June 17, 2010
There's no doubt about it, week one was a raging success. We finished every last leaf in our basket, and to be quite honest, I feel like I could sprout wings and fly--not to mention the fact that my colon's singing showtunes. And that's not a poetic way of talking about farts.
This week, I left the basket where it belonged and came home with this:
Do you have any idea how many vegetables are in those bags? Check it out from this angle:
That's fifteen feet of organic leafy greens, you guys. Obviously I'm planning to outlive every last one of you--so write me into your will, okay?
Here's the breakdown...
2 heads of napa cabbage
4 heads of lettuce
2 heads of bok choy
2 bunches of kale
2 bags of spinach
2 bunches of beets
2 bunches of radishes
2 bunches of red turnips
2 bunches of white turnips
2 bunches of green onions
1 bag of snap peas
I added up the approximate cash value, and if I felt like buying this vegetablefest from my local grocery store, it would cost anywhere between $60 and $524. I feel like I'm getting one hell of a deal.

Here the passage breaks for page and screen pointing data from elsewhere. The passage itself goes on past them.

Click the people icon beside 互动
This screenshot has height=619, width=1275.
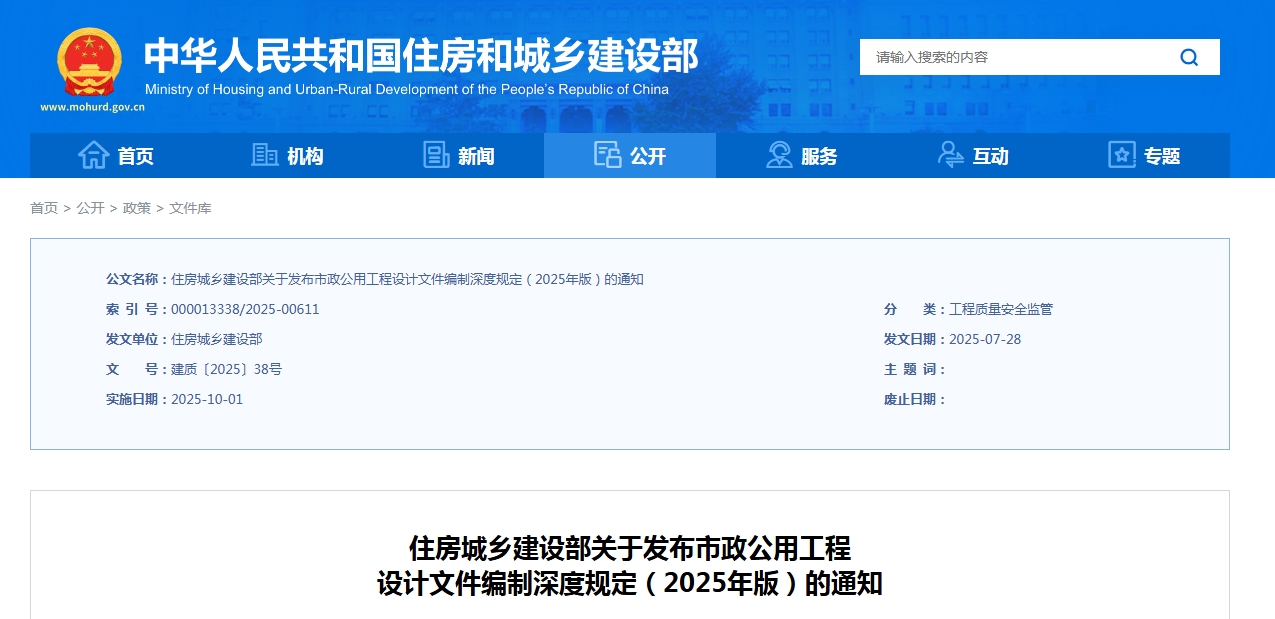click(x=950, y=155)

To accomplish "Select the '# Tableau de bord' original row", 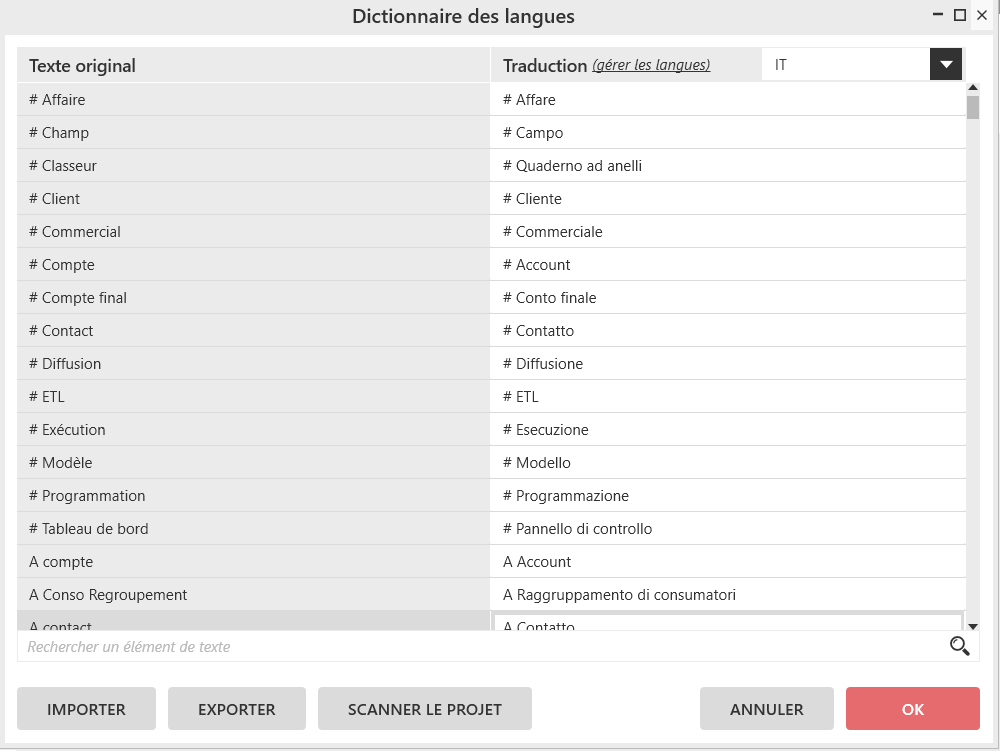I will coord(253,529).
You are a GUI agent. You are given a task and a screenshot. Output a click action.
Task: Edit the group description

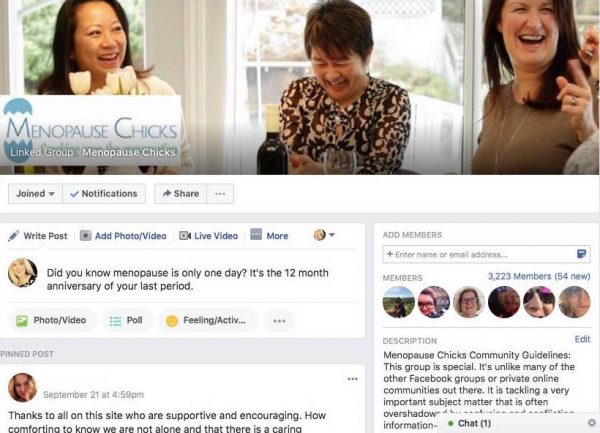click(x=582, y=339)
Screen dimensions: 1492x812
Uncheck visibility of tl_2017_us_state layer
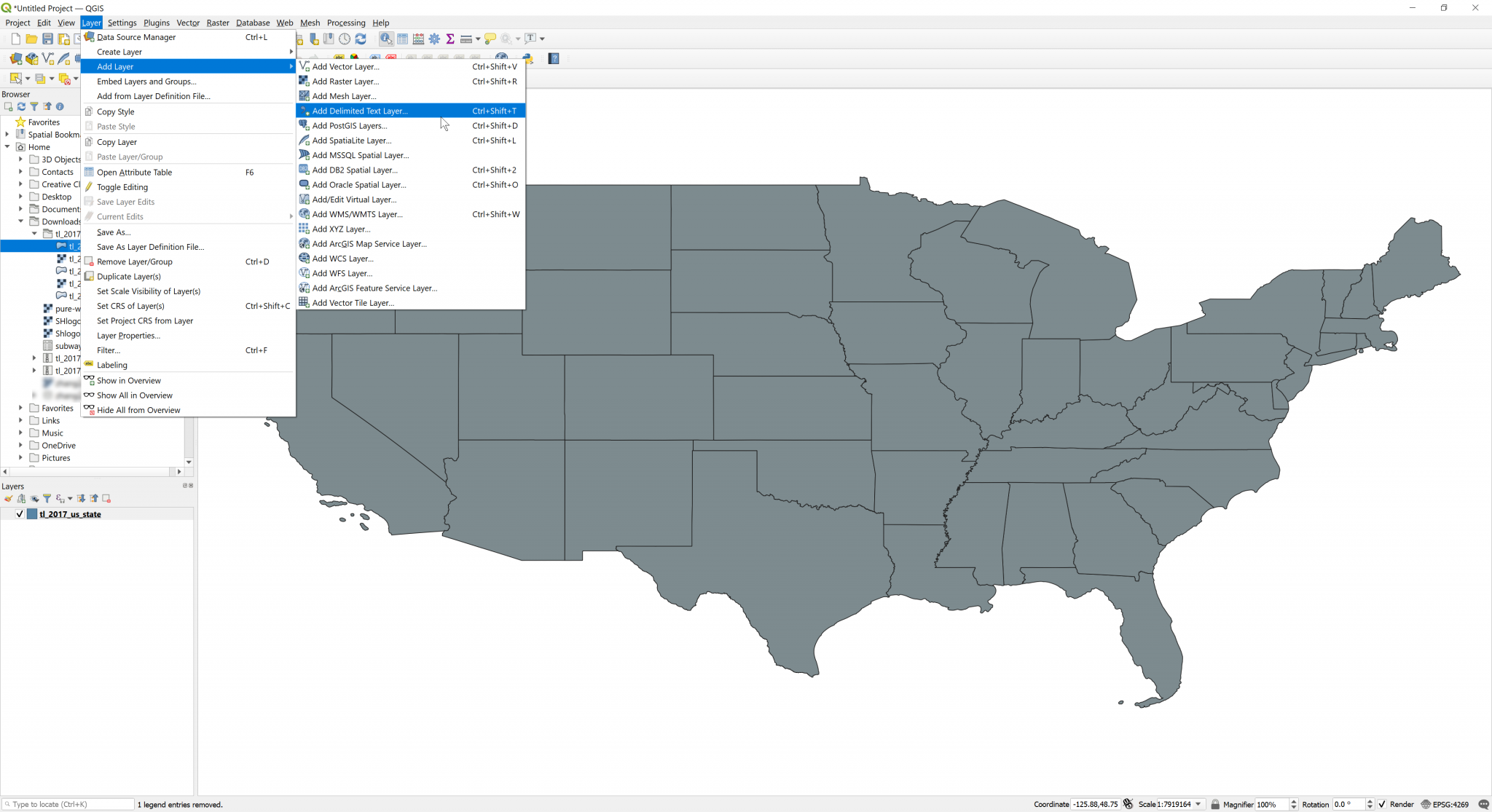[x=19, y=513]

When I got home from the farm, I wasted no time. I immediately boiled some water, blanched a bag of spinach and one bunch of kale. I packed it away in our basement freezer and I'm planning to save it until the winter--you know, for the moments when James misbehaves.
JAMES: Mom, no time out! Anything but a timeout!
ME: Okay, here. Eat this kale instead.
Can't. Freaking. Wait.
Speaking of kale, I turned a few leaves into these crunchy little kale chips. They're super easy, and even though they pale in comparison to the almighty Cheeto, they're really quite snackable:
Unfortunately, they don't leave any kind of orange dust on your fingers. If you still want to make a batch, it's easy... Preheat the oven to 300. Cut a few kale leaves into chip sized pieces. Spray both sides with cooking spray and sprinkle with salt. Put 'em in the over for 10ish minutes, or until they're nice and crunchy.
For dinner I whipped up a stir-fry. It had a few handfuls of snap peas, one bunch of white turnips, one bunch of red turnips, an undefiled head of bok choy, and some green onions. I threw in some sesame seeds, a few soy nuts, some teriyaki sauce, and a whole lot of love:
Then I rubbed Jared's fork under my armpit. Trust me, he was asking for it.